Pore-scale Study of Ion Transport Mechanisms in Inhomogeneously Charged Nanoporous Rocks: Impacts of Interface Properties on Macroscopic Transport

Abstract

The electrokinetic transport mechanisms of multispecies ions through 3-D nanoporous rocks with chemical reaction at the solid-aqueous solution interfaces are investigated. We systematically study the multiphysics transport phenomena by considering either inhomogeneous (local surface charge based on local pH and ion concentrations) or prescribed homogeneous surface charge at solid-aqueous solution interface while the pores are screened via electric double layers. We develop a lattice Boltzmann numerical framework to solve the set of governing equations (Poisson-Nernst-Planck plus Navier–Stokes). Our modeling results reveal that the averaged local electric potential of the nanoporous rock is significantly underestimated (about 83%) when a homogeneous surface charge is prescribed based on the bulk solution properties. It is shown that increasing the porosity of the nanoporous media considerably increases the absolute values and inhomogeneity of the surface charge, which means that while the electric double layers screened the pores, increasing the porosity enhances the ion selectivity of the porous medium.

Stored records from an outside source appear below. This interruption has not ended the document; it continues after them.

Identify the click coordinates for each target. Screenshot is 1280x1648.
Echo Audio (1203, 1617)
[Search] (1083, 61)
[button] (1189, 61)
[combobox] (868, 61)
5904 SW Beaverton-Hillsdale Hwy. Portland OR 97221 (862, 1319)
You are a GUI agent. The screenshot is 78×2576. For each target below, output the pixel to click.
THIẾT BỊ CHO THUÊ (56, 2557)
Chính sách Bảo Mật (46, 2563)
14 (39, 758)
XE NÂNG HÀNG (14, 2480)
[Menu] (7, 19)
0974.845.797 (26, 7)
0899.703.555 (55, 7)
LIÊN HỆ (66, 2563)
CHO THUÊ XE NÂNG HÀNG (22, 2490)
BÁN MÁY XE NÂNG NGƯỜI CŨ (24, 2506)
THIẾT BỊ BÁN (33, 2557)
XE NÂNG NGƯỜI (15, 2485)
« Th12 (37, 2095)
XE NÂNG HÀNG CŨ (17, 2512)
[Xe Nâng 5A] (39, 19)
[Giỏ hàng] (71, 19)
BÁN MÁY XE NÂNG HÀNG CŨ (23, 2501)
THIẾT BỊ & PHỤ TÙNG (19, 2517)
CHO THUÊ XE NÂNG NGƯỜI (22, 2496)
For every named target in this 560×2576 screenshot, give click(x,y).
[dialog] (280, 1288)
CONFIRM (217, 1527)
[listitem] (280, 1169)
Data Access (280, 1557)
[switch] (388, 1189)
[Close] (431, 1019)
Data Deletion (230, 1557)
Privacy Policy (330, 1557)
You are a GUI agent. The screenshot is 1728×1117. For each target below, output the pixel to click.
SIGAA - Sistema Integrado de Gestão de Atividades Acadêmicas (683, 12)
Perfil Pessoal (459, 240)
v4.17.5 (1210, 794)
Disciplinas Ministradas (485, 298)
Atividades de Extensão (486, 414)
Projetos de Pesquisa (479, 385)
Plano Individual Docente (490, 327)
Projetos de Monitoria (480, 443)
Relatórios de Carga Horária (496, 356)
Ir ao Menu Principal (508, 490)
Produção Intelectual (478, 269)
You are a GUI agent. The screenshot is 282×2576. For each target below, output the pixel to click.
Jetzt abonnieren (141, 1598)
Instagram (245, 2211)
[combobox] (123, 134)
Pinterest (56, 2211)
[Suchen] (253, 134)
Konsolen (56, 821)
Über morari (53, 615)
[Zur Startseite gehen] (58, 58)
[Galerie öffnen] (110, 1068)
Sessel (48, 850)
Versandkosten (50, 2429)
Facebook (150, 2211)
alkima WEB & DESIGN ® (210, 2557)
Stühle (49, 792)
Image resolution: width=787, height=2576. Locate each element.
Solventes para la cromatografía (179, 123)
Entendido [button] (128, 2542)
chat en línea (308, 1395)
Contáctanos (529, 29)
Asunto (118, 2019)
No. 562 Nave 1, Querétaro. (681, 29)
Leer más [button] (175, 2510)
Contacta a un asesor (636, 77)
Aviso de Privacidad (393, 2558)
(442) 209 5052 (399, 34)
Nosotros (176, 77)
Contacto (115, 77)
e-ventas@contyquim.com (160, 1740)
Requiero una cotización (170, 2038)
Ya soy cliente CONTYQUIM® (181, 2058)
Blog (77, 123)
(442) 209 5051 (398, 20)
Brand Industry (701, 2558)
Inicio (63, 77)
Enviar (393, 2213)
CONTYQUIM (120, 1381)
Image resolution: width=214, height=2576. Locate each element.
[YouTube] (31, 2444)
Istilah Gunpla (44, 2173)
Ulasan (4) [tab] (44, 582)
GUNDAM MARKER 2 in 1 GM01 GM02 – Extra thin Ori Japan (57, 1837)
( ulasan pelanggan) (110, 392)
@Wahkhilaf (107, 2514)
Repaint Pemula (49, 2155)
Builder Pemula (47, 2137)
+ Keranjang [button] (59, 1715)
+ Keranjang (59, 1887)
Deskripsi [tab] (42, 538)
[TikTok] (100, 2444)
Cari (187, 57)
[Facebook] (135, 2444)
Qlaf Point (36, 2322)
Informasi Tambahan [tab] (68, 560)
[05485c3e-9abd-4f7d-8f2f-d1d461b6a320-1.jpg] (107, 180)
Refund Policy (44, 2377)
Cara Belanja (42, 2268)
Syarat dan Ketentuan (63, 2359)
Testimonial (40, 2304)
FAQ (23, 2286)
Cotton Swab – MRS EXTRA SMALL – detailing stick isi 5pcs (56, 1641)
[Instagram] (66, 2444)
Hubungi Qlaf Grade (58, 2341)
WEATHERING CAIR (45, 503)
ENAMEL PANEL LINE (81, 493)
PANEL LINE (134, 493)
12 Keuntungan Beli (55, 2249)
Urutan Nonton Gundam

When the scenario with inhomogeneous charge is taken into account, the predicted electroosmotic permeability and tortuosity are higher in comparison with the prescribed homogeneous case. Moreover, we have studied the electrostatic tortuosity, coupling coefficient, and the effective excess charge density of the nanoporous rocks. The results demonstrate that ignoring the inhomogeneity of surface charges may cause erroneous prediction of the ion transport through porous rocks with chemically active surfaces.